*Data extracts*:
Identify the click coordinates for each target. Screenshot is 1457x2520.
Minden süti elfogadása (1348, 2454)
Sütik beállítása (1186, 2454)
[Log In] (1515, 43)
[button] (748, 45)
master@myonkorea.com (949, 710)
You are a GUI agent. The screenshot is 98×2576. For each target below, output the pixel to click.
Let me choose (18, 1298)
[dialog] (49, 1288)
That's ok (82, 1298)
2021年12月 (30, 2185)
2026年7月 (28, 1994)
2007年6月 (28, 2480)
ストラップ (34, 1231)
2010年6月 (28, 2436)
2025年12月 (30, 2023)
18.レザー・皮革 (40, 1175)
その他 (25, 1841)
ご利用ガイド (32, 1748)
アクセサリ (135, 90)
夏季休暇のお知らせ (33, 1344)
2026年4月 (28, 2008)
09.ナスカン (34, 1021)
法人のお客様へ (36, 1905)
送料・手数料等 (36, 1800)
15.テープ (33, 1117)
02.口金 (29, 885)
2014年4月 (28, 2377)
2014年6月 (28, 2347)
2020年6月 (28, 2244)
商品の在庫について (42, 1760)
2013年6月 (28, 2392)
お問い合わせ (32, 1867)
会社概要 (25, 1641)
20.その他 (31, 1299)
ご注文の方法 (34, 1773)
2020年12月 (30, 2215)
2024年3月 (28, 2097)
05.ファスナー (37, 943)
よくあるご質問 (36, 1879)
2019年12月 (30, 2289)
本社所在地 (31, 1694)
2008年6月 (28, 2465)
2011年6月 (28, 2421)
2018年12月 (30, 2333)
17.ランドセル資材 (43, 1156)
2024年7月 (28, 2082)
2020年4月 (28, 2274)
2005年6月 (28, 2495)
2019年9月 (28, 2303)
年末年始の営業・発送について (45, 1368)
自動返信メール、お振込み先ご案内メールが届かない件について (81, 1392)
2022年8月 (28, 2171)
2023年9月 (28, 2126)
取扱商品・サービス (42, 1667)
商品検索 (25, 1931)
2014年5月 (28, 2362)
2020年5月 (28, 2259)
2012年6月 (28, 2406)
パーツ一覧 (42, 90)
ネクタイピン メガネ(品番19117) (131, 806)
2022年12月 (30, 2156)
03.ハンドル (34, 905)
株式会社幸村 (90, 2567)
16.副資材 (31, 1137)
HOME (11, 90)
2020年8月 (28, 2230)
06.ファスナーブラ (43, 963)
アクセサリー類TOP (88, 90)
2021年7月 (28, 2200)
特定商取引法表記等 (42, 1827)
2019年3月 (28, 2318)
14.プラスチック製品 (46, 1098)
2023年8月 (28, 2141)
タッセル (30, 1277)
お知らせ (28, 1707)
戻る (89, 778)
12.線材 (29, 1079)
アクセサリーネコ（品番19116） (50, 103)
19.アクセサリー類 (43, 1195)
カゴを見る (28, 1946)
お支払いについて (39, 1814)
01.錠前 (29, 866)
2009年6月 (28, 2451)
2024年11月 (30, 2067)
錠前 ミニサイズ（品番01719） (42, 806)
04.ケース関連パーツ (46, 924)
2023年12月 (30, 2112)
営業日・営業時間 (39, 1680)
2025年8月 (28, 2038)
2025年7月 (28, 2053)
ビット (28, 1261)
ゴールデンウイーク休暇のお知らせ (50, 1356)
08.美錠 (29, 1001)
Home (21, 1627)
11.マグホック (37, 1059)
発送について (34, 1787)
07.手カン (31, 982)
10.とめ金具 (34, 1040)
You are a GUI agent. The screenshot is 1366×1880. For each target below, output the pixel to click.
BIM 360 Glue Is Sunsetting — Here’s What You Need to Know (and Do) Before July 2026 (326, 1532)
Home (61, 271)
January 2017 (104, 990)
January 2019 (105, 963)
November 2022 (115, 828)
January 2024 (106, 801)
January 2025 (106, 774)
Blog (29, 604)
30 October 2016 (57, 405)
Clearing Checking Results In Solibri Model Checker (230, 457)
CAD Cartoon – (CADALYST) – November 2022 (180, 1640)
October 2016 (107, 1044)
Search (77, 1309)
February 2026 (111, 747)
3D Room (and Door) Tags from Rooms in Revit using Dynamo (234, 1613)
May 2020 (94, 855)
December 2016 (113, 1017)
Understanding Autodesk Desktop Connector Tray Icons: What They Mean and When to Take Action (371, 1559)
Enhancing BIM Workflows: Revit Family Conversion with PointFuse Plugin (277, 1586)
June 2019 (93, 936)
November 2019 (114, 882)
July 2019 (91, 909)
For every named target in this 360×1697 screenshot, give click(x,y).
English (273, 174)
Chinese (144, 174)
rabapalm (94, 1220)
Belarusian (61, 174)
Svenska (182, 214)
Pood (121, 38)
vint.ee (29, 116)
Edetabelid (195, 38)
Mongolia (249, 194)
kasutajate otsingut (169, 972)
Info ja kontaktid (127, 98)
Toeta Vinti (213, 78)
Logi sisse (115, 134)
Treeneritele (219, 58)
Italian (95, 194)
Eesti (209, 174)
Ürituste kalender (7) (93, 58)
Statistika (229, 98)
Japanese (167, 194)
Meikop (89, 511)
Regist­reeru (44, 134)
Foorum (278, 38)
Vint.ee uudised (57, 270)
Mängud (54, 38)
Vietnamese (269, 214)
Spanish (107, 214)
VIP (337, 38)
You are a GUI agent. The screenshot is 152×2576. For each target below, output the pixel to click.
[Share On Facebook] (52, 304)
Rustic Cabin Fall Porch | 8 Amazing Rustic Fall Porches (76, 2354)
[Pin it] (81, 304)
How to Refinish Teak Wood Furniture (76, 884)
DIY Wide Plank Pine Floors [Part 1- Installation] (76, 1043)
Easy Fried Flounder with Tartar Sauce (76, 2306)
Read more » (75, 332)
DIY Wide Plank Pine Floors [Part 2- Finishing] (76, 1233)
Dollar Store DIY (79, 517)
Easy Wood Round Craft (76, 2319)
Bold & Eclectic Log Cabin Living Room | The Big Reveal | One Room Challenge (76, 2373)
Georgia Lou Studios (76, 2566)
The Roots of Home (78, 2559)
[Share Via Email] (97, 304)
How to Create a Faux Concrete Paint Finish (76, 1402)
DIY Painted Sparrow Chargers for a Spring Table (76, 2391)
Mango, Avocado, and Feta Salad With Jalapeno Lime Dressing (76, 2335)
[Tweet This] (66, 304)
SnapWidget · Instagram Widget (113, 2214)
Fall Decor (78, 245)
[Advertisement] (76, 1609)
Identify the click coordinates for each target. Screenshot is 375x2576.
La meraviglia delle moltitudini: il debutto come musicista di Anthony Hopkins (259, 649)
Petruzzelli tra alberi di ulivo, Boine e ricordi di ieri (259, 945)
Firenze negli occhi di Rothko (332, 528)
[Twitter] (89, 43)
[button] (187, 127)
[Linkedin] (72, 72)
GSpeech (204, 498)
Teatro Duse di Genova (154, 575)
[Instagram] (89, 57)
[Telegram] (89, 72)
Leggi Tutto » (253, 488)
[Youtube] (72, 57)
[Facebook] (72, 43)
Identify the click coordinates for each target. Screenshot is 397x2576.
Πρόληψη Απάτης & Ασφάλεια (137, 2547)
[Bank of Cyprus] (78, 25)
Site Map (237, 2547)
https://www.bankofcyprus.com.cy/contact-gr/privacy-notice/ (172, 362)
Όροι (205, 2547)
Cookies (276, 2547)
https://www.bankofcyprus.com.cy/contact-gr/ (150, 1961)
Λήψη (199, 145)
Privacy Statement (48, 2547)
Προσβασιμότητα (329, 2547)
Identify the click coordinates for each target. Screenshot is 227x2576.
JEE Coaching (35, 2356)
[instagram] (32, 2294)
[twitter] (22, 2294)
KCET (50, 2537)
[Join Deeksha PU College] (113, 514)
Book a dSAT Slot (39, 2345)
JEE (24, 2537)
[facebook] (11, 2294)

*What you should do*: Look through the listing, and copy each line that contains the word "coordinates".

*Task result*:
Identify the click coordinates for each target. Screenshot is 1457x2520.
Identify the click coordinates for each target. Screenshot is 375x2576.
Identify the click coordinates for each target. Screenshot is 397x2576.
Identify the click coordinates for each target. Screenshot is 227x2576.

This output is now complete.